One of the positive outcomes of the coronavirus crisis has been to bring to light how AR technology enables major productivity improvement in distributed and mobile workforces across multiple settings. AR provides frontline workers with learning and productivity that parallels the conventional digital technologies that have come to the rescue for knowledge workers. In a world where a remote workforce will be the new normal, AR is a technology whose time has come. M
Considerations for Deploying Augmented Reality
While advancements in AR technology and adoption are accelerating quickly, three common challenges could derail an AR initiative as it gets underway. It’s therefore important to keep these in mind from the outset:
- Prioritization: AR is a broadly applicable technology. Dozens of opportunities exist across the value chain, from engineering, to marketing and sales, manufacturing, and field service, which requires disciplined use case prioritization to maximize business value capture. Start by defining measurable challenges that have financial consequences for your organization, documenting the as-is state to quantify the opportunity and later measure ROI, and then prioritize the AR use cases that best achieve that business value.
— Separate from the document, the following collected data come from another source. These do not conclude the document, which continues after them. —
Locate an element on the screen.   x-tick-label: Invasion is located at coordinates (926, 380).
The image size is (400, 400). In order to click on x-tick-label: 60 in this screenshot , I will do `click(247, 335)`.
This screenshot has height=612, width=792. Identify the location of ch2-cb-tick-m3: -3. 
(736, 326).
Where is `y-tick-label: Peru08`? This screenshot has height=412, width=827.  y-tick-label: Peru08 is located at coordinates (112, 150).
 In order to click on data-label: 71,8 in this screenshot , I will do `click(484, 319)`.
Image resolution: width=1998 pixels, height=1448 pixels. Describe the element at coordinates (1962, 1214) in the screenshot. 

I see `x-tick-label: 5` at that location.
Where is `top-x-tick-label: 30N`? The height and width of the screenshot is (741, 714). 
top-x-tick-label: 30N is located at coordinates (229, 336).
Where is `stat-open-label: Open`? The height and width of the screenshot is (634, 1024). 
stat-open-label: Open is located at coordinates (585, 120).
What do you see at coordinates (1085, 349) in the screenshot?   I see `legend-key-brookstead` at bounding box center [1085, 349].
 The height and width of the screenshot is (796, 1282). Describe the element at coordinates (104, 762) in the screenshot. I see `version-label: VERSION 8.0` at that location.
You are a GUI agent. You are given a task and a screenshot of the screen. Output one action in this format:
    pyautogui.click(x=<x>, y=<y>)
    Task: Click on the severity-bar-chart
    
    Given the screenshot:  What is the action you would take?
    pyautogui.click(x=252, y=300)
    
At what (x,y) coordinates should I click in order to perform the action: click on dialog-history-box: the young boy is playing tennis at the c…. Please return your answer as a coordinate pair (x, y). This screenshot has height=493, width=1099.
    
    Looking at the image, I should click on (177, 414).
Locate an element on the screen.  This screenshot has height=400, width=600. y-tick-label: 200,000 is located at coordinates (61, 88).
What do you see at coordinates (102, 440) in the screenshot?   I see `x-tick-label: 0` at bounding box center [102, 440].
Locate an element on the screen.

- Hardware: Different use cases call for different devices, so each AR solution should be designed with a device type in mind to ensure a good user experience. Start by deciding whether head-mounted or hand-held is best suited for your use case. While a standard mobile phone or tablet work well for many use cases today, hands-free operation will require head-mounted devices from Microsoft, RealWear, Vuzix, or others. While that technology is improving quickly, companies should develop an AR strategy that is compatible with many devices, to avoid getting locked-in.
- Content: AR solutions are only as good as the quality of the content and data that companies use. Getting access to the data or creating new content, and combining it in a meaningful way, can be challenging. Leading companies today reuse 3D content from CAD systems and leverage data from IoT systems to accelerate this process. Companies would also benefit from a digital thread— a single source of data truth by real-time synchronization of systems — to link interrelated data across all the processes, products, and people in the value chain.
FOOTNOTES
1 Cognitive distance is the gap between the form in which information is presented (e.g., a computer screen), and the context in which it is applied (e.g., the real world). Cognitive distance increases the “cognitive load,” or the mental capacity required to interpret the information, hold it in the working memory and translate it into implications in the physical environment.
2 For examples of academic studies examining the comprehension benefits of AR on teaching and training, see: Gonzales, Alexis A., et al, “Augmented reality-based learning for the comprehension of cardiac physiology in undergraduate biomedical students,” Advances in Physiology Education, June 22, 2020, or Küçük S, Kapakin S, and Göktaş Y, “Learning anatomy via mobile augmented reality: effects on achievement and cognitive load,” Anatomical Sciences Education 9: 411–421, 2016.